Congressman Rob Bishop (R) – Federal Transportation Funding
Transportation infrastructure is obviously key to our economy and critical to our cities and states as a whole.
The current status of the federal highway transportation fund illustrates how years of bad policies and runaway government spending are bankrupting this country. In 2010, the highway trust fund brought in $35 billion in revenue, but $50 billion in spending was authorized. Over the past three years, Congress has had to transfer approximately $35 billion from the General Fund into the Highway Trust Fund to keep it solvent. Continued spending at this unsustainable rate could mean that the Trust Fund goes broke in 2013.
Many in Washington seem to think we have a revenue, problem, not a spending problem. I disagree. The trust fund cannot support the Senate’s proposed two-year bill at current spending levels. Even extending funding for one year at current levels would require a 50% cut in 2013 to keep the Trust Fund solvent. We must maintain the long-term viability of the Highway Trust Fund and the only way to do this is to stop spending money the federal government does not have.
The House proposal builds upon and improves the successful Transportation Infrastructure Finance and Innovation Act (TIFIA) loan program and seeks to align spending with revenues without raising taxes. The measure dedicates $6 billion to the TIFIA program resulting in $60 billion in low interest loans to fund at least $120 billion in transportation projects. Providing additional funding for TIFIA will help meet demand for credit assistance for transportation projects and enable increased leveraging of highway trust fund dollars with state, local and private sector funding.
In addition to addressing the ongoing insolvency of the federal highway trust fund, the House bill reduces bureaucratic red-tape in the approval and permitting process and importantly gives states greater autonomy and flexibility to meet their unique transportation needs. The House legislation helps states be less beholden to onerous federal mandates that dictate where funding must be spent, which can lead to an inefficient use of federal highway funds.
Bureaucratic red-tape has long caused a needless delay in infrastructure projects. According to the Federal Highway Administration, highway projects can take up to 15 years to complete. By streamlining the project review process, we can ensure environmental protections remain in place while investing infrastructure resources in a much more effective manner.
The combination of these improvements will bring stability to the struggling highway fund and will maximize the flexibility states have.
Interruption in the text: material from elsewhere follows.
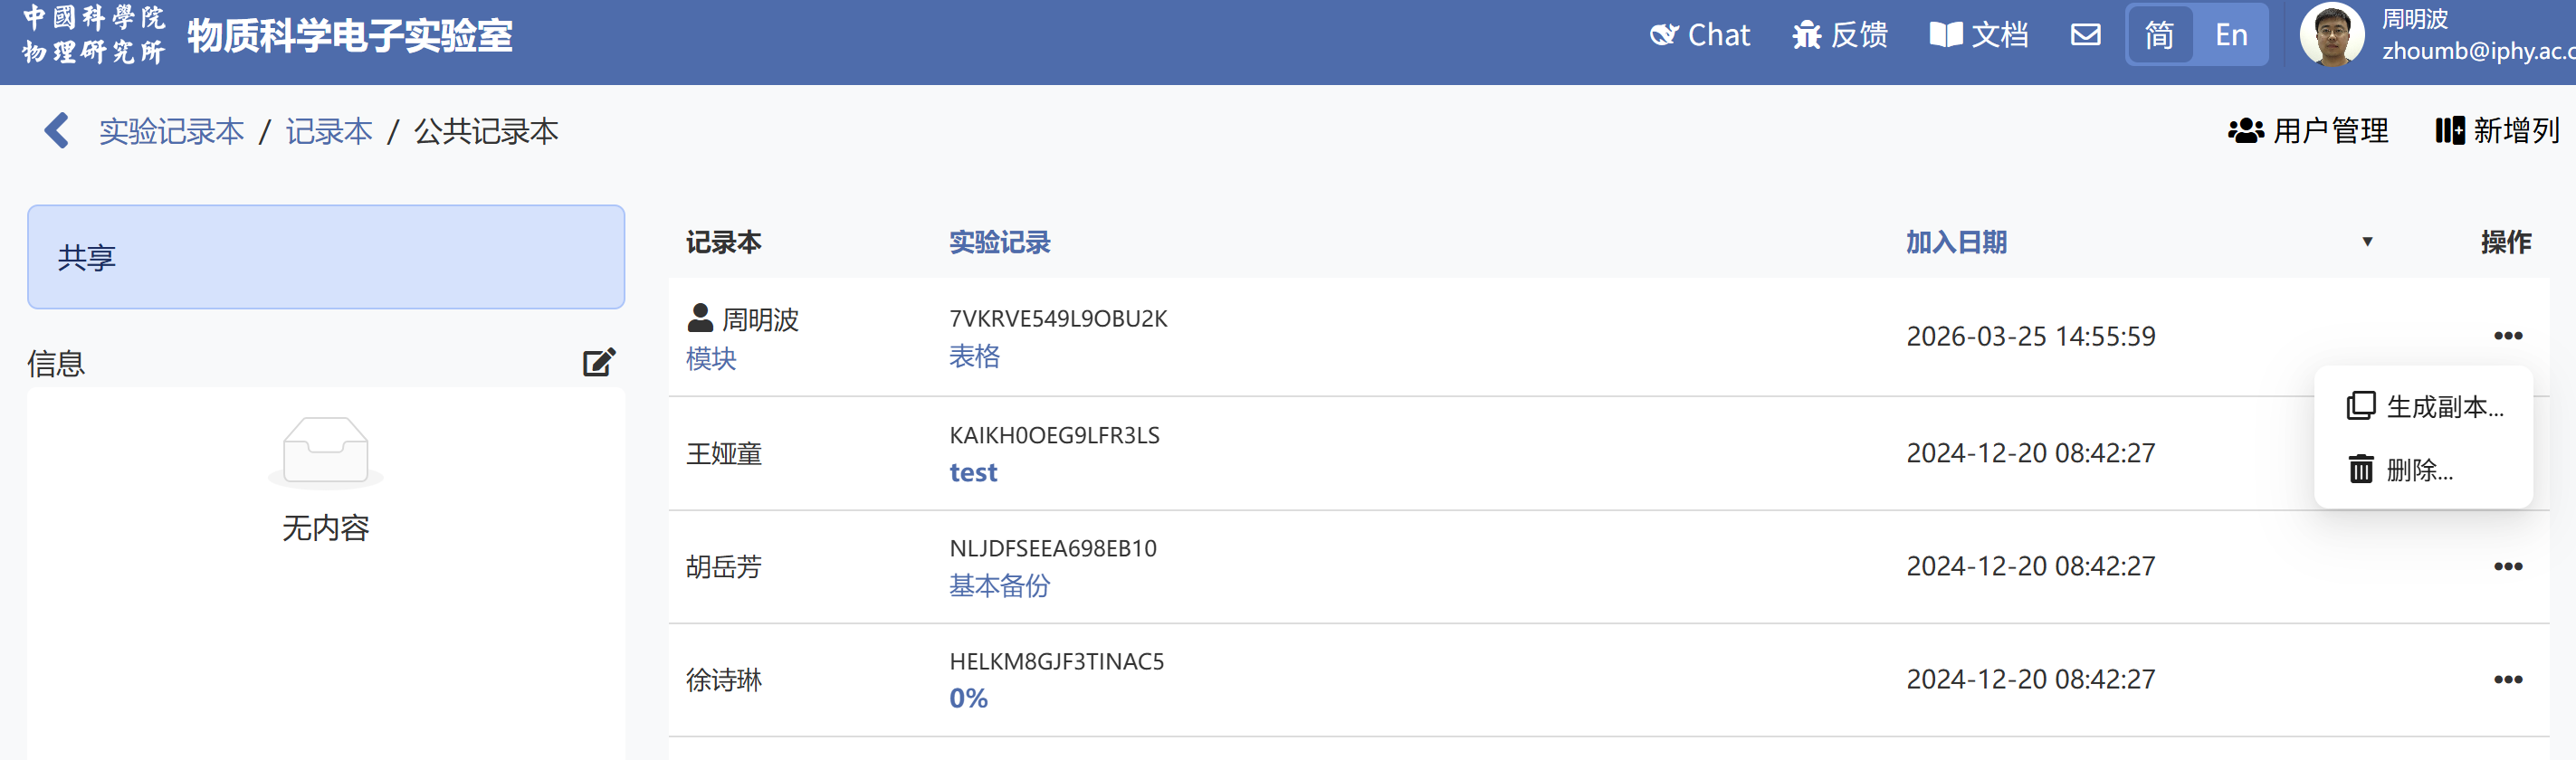
Task: Click the 用户管理 user management button
Action: pyautogui.click(x=2308, y=131)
This will help ensure that Utahns and all hard-working taxpayers get a better investment from their transportation dollars.
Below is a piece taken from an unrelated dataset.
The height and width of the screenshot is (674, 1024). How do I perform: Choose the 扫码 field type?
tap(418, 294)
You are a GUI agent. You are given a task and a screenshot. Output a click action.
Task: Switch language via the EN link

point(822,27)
While the House bill is not a panacea, it is certainly a step in the right direction, especially when compared to the alternative Senate proposal, which would raise taxes at a time when Americans should be keeping more of their hard earned money. The last thing we should be doing is asking hard-working taxpayers to give us more of their money, placing an undue financial burden on many employers, which will likely result in the loss of many private sector jobs.
Get to know you questions:
What city do you live in and why do you enjoy living there?
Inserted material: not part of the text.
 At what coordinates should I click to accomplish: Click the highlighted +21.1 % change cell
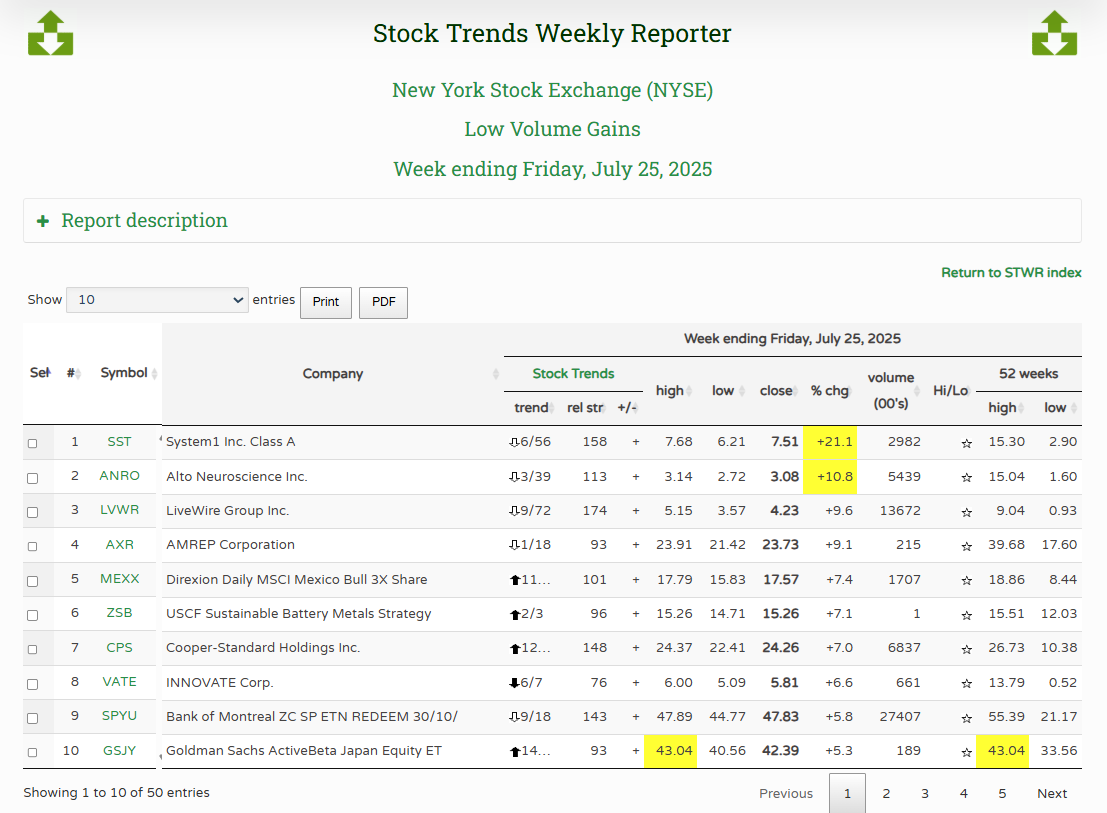[x=830, y=442]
My wife and I are proud to call Brigham City home. While I am originally from Kaysville, my wife is a lifelong resident of Brigham City. I moved to Brigham City in 1974. That same year, I took a job at Box Elder High School. Of the 28 years I served as a teacher in Utah’s Public School System, 23 of those were spent at Box Elder High. Brigham City is a wonderful community and my wife and I have enjoyed living and raising our family there. Having taught for over 20 years at Box Elder High, I had a unique opportunity to watch so many in our community grow up. I feel privileged to have had the opportunity to teach many exceptional young adults and watch them grow up over years.
What is your favorite collegiate sports team in the state?
I am a proud alumnus of the University of Utah, however, having children that have attended other universities throughout the state makes it hard to pick a favorite. I will cheer for the U or any school in my district.